KkrakK!! ‎– KkrakK!!

Label:
Abandoned Records ‎– AR05, Midori Records ‎– MI23
Format:
CDr, Limited Edition, Album
Country:
Released:
Genre:
Style:

Tracklist

1 Splank 5:48
2 Eee Oooooooooo 5:22
3 Zzwuumph! 3:43
4 Tzzeeoow 8:00
5 Pflatch 12:50
6 Wrumph!! 6:40
7 Tzkatooosssh 5:08
8 Oooootskratkkooooooo 4:28

Credits

Notes

Limited to 50 copies, the first twenty also came with AR05.5, which was a split cassette between both members of KKRAKK!

Reviews Show All 2 Reviews

Add Review

kKrakK

kKrakK

October 20, 2009
In keeping with the tradition of not being able to expect what anything bearing Pratt's name will sound like, we have this cd.

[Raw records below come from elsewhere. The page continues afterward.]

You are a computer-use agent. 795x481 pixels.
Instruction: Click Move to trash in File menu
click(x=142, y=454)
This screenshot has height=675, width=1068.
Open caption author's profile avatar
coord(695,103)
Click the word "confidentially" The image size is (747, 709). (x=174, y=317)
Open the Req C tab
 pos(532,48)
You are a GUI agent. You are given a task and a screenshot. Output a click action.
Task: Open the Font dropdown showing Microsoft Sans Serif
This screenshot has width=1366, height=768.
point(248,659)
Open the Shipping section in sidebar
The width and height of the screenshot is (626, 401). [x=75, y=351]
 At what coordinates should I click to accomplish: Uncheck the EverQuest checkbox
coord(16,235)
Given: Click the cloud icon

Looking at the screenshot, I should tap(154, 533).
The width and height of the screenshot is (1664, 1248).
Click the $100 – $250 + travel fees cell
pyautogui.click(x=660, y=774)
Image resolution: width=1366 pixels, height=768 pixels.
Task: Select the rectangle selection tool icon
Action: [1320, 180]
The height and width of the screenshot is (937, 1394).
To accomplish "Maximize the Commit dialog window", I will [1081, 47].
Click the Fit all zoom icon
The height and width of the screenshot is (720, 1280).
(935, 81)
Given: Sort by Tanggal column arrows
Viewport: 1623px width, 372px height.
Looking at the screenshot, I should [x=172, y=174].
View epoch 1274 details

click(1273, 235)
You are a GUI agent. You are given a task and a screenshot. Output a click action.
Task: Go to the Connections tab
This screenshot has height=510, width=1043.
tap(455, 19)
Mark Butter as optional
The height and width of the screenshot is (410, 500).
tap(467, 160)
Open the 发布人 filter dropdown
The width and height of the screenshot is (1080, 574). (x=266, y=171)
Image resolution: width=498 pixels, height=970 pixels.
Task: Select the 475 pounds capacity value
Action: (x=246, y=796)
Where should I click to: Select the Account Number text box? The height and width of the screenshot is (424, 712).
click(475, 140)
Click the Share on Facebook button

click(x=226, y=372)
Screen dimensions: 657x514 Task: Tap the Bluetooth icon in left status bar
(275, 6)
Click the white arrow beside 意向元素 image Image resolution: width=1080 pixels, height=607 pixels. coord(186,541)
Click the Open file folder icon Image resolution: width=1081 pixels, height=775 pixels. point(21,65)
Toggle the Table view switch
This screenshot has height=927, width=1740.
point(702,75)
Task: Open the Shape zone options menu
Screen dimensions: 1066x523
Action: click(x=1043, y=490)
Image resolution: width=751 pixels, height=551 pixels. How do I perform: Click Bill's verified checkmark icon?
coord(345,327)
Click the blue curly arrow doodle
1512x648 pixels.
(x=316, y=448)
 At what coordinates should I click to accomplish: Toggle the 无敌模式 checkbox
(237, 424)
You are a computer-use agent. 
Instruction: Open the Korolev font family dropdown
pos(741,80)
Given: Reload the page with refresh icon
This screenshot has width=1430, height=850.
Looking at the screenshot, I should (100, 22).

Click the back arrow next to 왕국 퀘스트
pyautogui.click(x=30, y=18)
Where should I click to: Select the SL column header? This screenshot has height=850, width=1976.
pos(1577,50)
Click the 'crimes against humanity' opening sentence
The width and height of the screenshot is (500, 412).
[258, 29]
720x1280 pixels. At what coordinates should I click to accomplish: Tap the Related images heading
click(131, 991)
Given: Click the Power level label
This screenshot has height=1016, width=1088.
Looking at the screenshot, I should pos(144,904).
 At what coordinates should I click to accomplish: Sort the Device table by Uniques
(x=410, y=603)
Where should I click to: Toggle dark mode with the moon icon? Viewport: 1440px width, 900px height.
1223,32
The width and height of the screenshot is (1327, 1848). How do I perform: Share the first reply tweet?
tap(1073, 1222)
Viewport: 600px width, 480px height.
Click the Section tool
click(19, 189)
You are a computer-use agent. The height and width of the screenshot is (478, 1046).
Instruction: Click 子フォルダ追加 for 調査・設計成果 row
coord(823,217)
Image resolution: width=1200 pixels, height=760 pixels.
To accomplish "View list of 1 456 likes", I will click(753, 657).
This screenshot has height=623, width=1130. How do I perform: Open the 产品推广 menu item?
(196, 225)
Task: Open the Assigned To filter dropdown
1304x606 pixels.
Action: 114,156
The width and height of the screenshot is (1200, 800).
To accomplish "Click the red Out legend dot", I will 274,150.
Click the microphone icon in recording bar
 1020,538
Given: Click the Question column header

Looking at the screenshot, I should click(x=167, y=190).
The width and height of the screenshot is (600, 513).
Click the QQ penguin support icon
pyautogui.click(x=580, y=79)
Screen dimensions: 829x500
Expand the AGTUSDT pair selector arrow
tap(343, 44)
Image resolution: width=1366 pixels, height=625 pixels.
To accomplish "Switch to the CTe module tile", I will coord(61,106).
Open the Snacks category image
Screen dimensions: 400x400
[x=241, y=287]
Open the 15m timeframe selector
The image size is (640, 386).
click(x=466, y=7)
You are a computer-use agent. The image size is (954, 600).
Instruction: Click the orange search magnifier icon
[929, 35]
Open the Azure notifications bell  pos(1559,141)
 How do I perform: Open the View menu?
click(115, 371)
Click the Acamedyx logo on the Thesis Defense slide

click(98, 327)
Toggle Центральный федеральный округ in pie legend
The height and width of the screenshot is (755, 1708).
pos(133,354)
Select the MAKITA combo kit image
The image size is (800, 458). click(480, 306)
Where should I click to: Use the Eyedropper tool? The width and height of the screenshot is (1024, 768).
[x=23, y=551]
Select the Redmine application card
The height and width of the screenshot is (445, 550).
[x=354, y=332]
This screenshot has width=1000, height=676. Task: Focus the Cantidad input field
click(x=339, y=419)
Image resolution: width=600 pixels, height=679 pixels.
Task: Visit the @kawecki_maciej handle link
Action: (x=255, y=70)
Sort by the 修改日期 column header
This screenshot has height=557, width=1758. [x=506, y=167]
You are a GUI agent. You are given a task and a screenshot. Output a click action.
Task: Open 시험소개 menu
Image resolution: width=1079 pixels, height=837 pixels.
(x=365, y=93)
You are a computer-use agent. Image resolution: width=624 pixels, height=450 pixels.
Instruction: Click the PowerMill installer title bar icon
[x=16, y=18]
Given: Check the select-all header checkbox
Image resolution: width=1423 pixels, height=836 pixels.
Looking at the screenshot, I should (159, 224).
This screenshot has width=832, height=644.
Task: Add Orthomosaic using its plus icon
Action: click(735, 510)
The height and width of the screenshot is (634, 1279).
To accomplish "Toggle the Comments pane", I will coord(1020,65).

My first impression of KkrakK!! is that it's like eai meets Barry Bonds' personal trainer. Or his trainer's secret stash, anyway. There's elements of electro-acoustic to be found, but where silence and minimalism comprise a large part of that genre, these two take maximalist approaches. There's plenty of layers and sounds, the amps are up to eleven and they're havin' a ball. The name of this (which reminded me of the kkringg tracks off of the flying luttenbachers' album, systems emerge from complete disorder), as well as the track titles, made me assume that this was going to be more along of the lines of your standard fare noise, you know, onomatopoeias and all, so I was pleasantly surprised with how this turned out.

The disc will begin with splank. The clattering that both have exhibited previously bleeds over into this project as well. The squealing guitar (?) noises in the background as well as the haunting delayed vocal moans in the background will tie everything together really nicely.

Eeeoooooooooo brings drones, screeches and audio samples together with drumming. The samples and percussion are the most prominently featured aspects to the piece. My favorite part of this will come towards the end when there's several different layers of samples at once, one is of a demonstration where the crowd's yelling 'fuck you' repeatedly and added to that is a nice sample of an older sounding song and then there's the appropriate percussion accompanying it. It's really, really good.

Zzwuumph is a sparser track that centers around guitar playing and manipulation along with sporadic and clanging percussive noise.

The eight minutes of tzzeeoow is where the influence of eai can most strongly be felt. As far as noise goes, it's scaled back. There's haunting atmospheric sounds in the back, as well as percussion that's pushed so far back it sounds like it was mic'ed up from the next room over. Additionally, we have whirling and pulsing synth sounds and screeches emanating from a violin. I dig this a lot. The tone is a darker one, the pacing is slower and there's just the right amount of noisier things happening (mainly with that background layer as it fluctuates in amplitude) to keep it interesting.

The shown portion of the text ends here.